> _Exercise material_:
• • • • •

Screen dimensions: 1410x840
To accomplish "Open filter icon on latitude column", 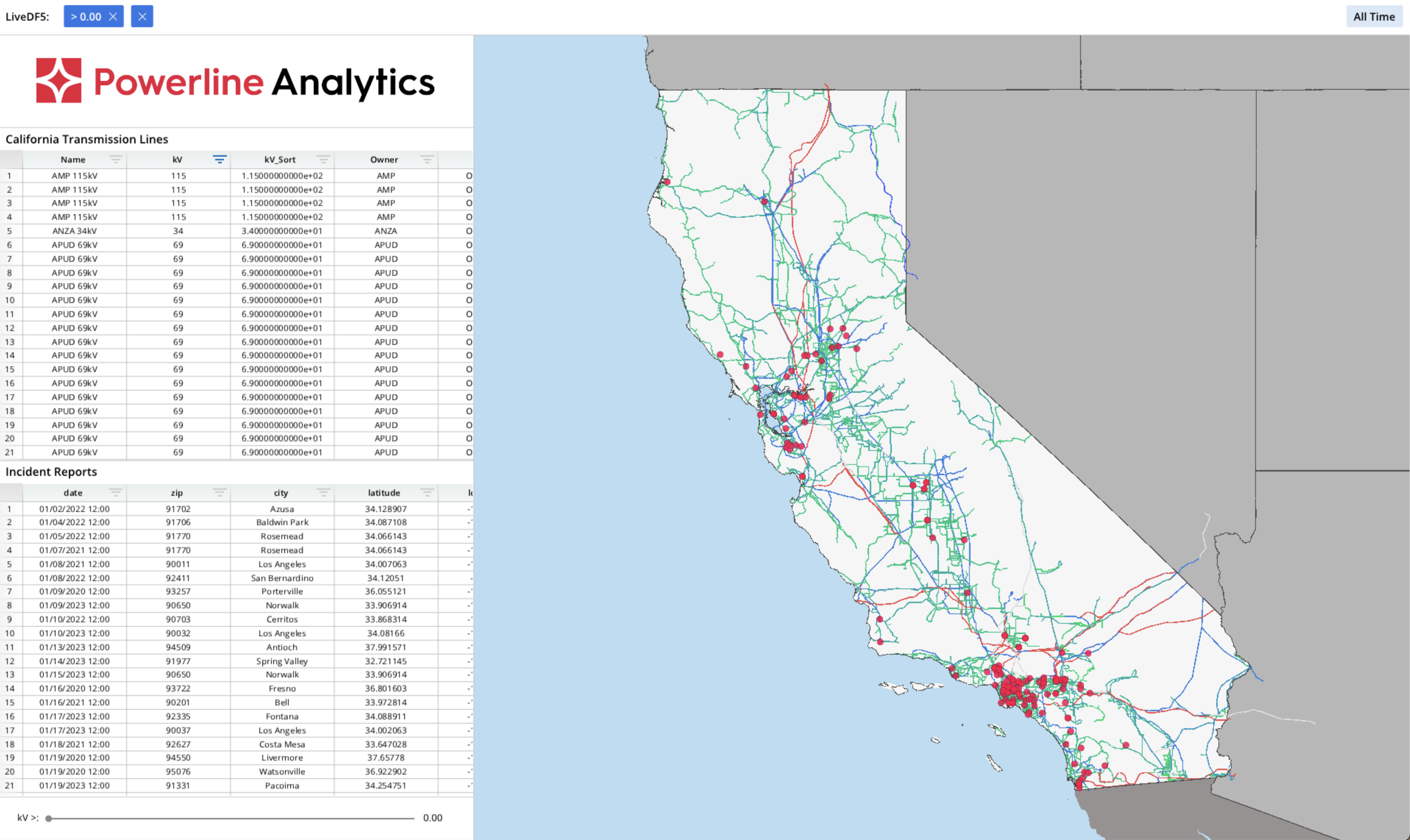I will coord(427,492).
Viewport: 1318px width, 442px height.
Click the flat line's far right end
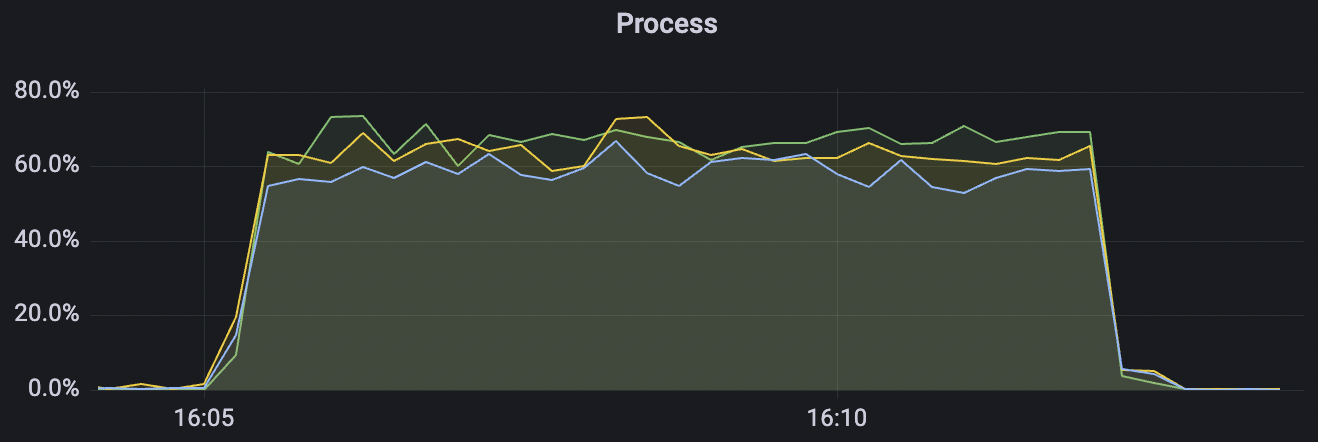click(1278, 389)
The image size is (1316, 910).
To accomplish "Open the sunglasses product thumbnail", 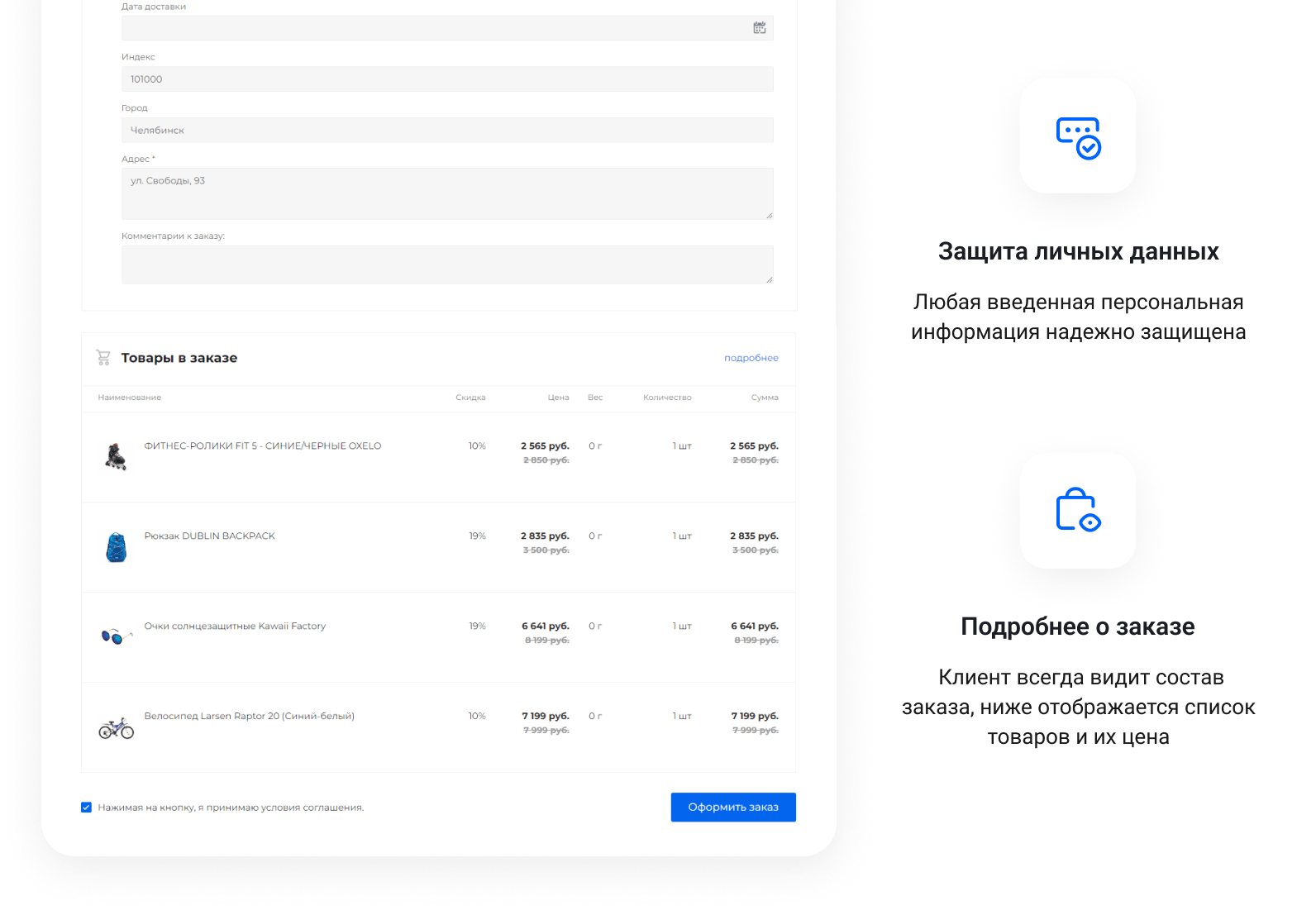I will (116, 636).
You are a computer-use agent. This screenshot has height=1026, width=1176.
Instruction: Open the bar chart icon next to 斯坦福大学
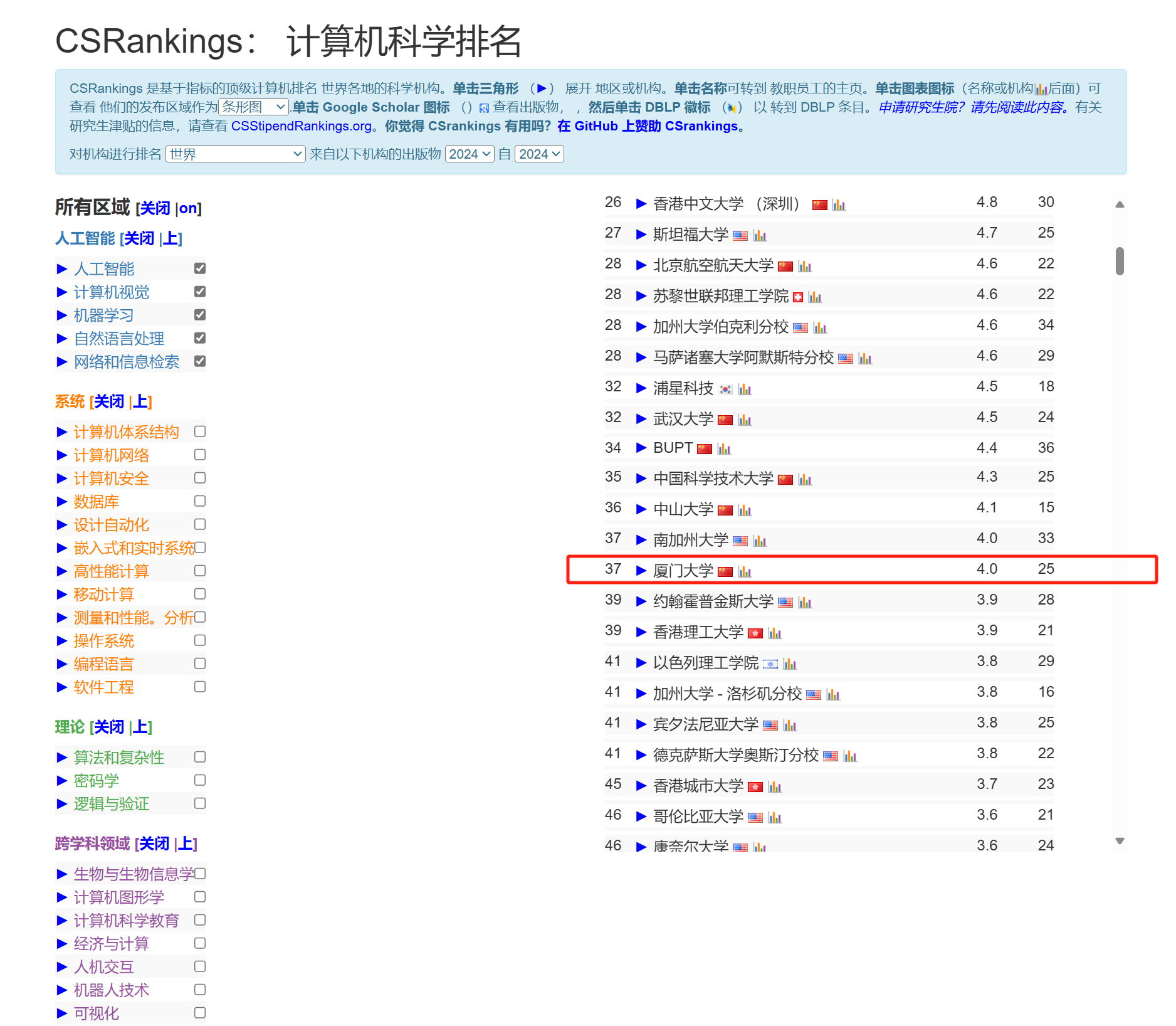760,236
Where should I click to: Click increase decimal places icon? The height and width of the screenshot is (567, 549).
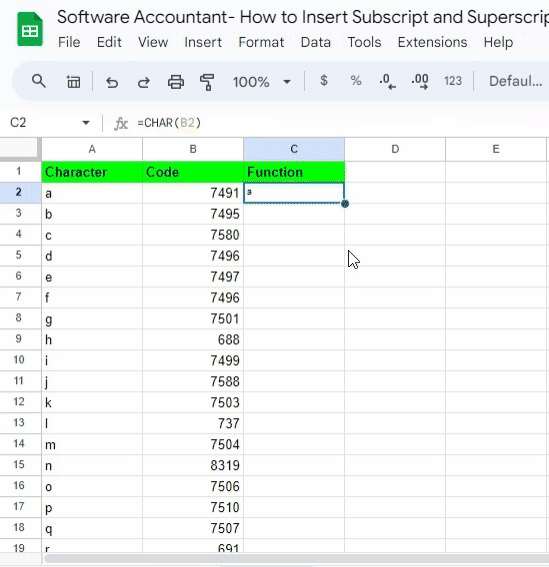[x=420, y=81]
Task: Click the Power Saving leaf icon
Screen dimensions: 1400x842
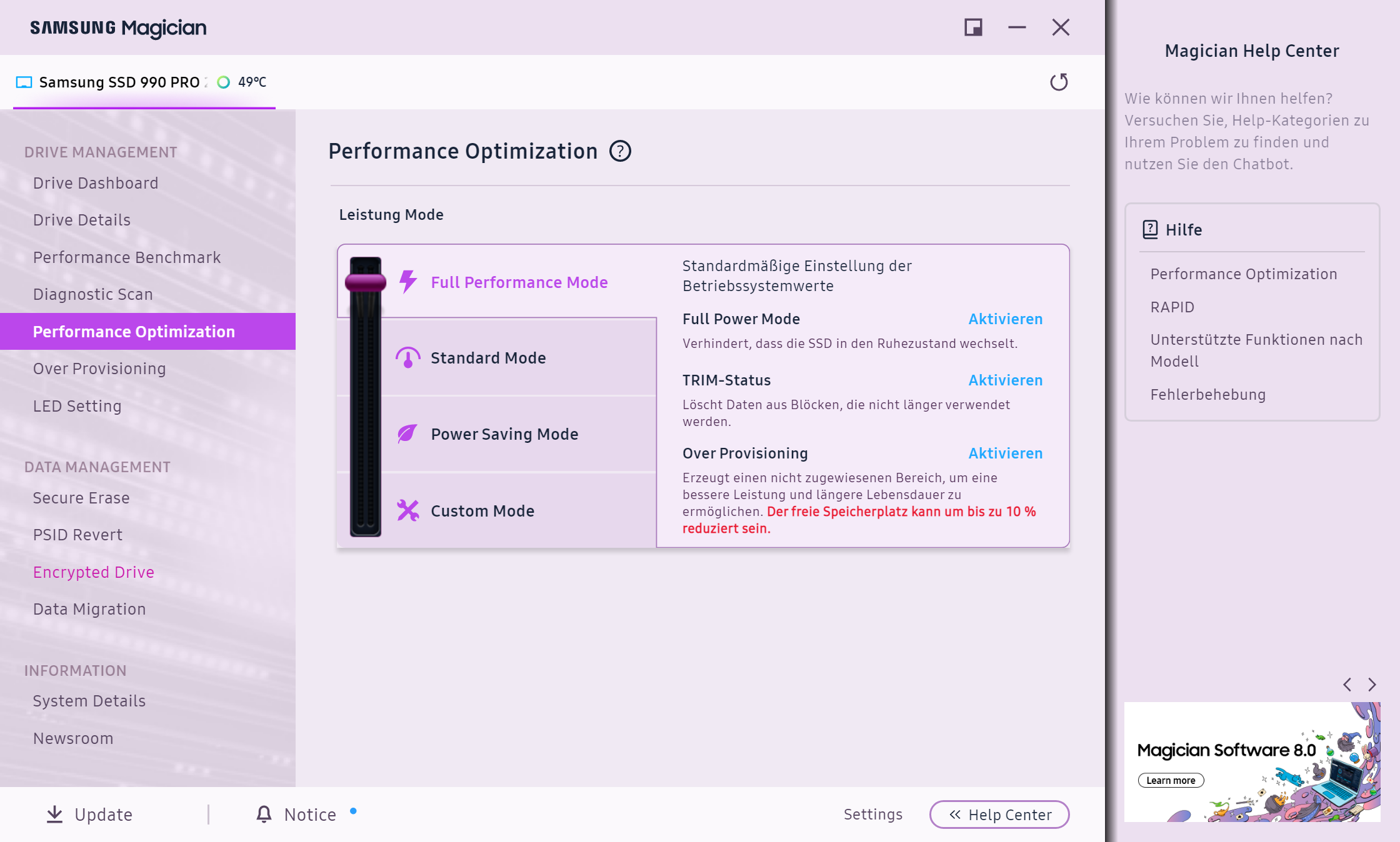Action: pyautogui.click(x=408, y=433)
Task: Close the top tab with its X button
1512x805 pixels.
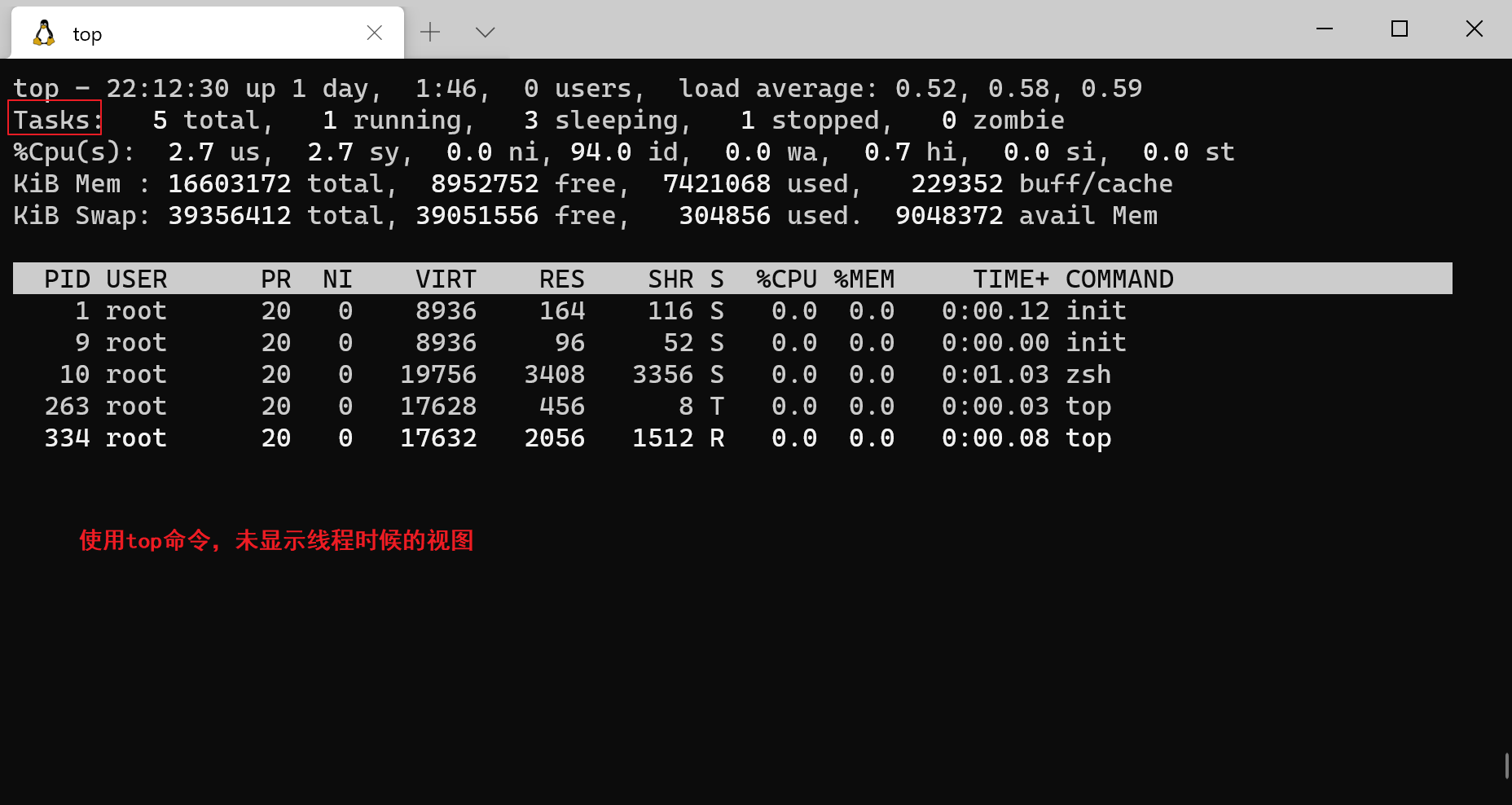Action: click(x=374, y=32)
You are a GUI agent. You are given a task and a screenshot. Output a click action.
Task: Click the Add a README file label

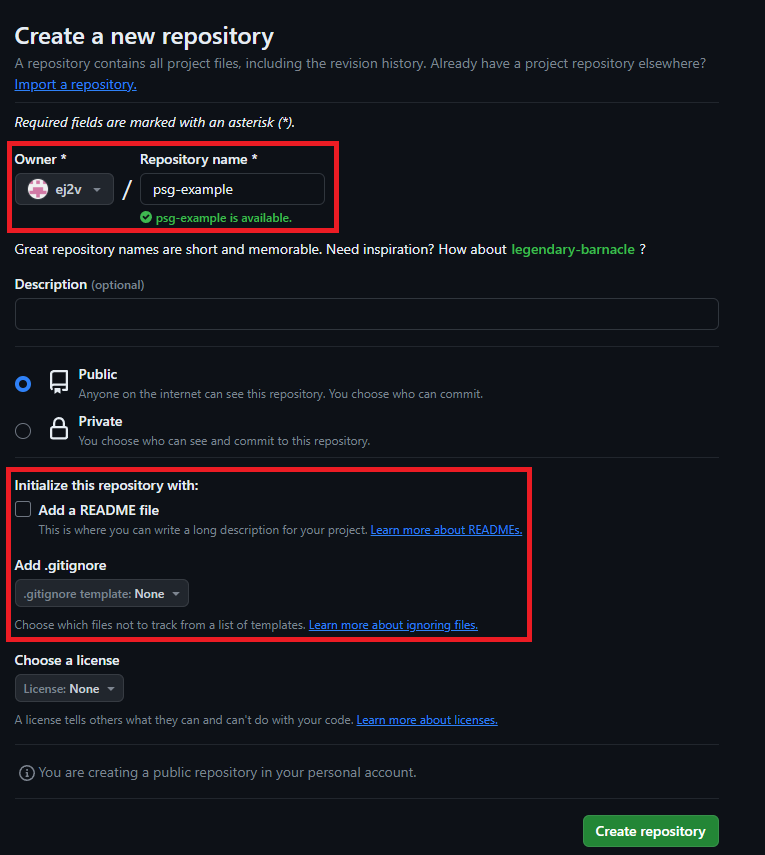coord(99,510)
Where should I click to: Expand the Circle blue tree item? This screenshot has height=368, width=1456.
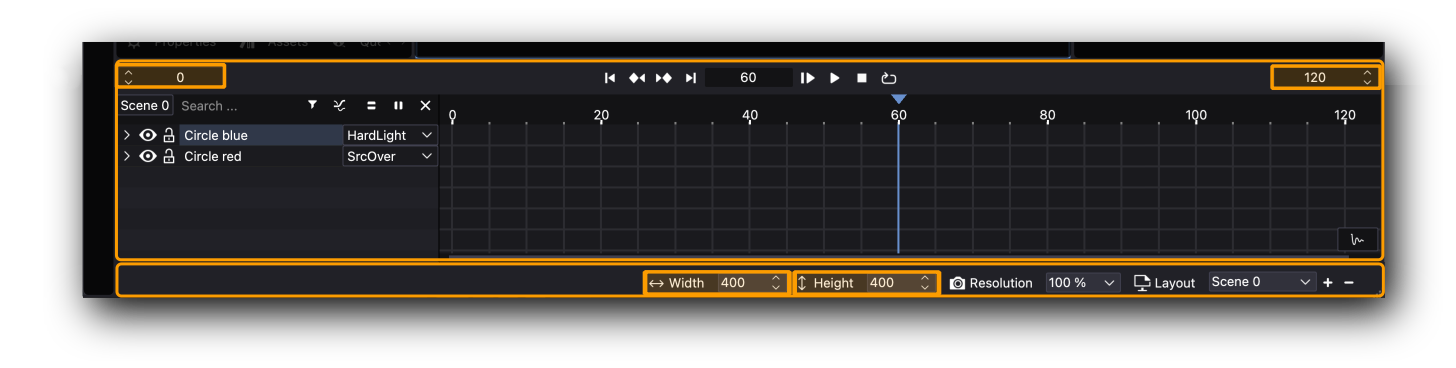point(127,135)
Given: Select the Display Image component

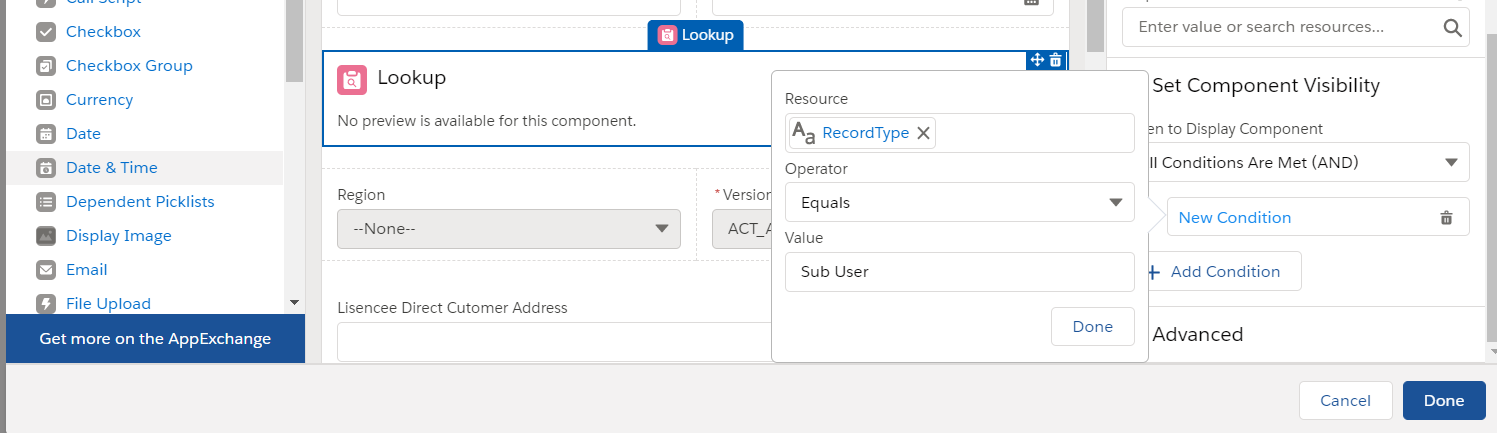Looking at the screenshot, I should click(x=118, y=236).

• • • • •

> _Work to complete_: Copy out word for word the stretch of lines from the line containing "Task: Click the Power Saving leaf icon" through the last line, with both ends included. Leave the pictures out of your copy.

> _Solution for this exercise_:
Task: Click the Power Saving leaf icon
Screen dimensions: 1400x842
Action: pyautogui.click(x=408, y=433)
Task: Close the top tab with its X button
1512x805 pixels.
Action: click(x=374, y=32)
You are a GUI agent. You are given a task and a screenshot. Output a click action.
Task: Click the Add a README file label

coord(99,510)
Where should I click to: Expand the Circle blue tree item? This screenshot has height=368, width=1456.
point(127,135)
Given: Select the Display Image component

Looking at the screenshot, I should click(x=118, y=236).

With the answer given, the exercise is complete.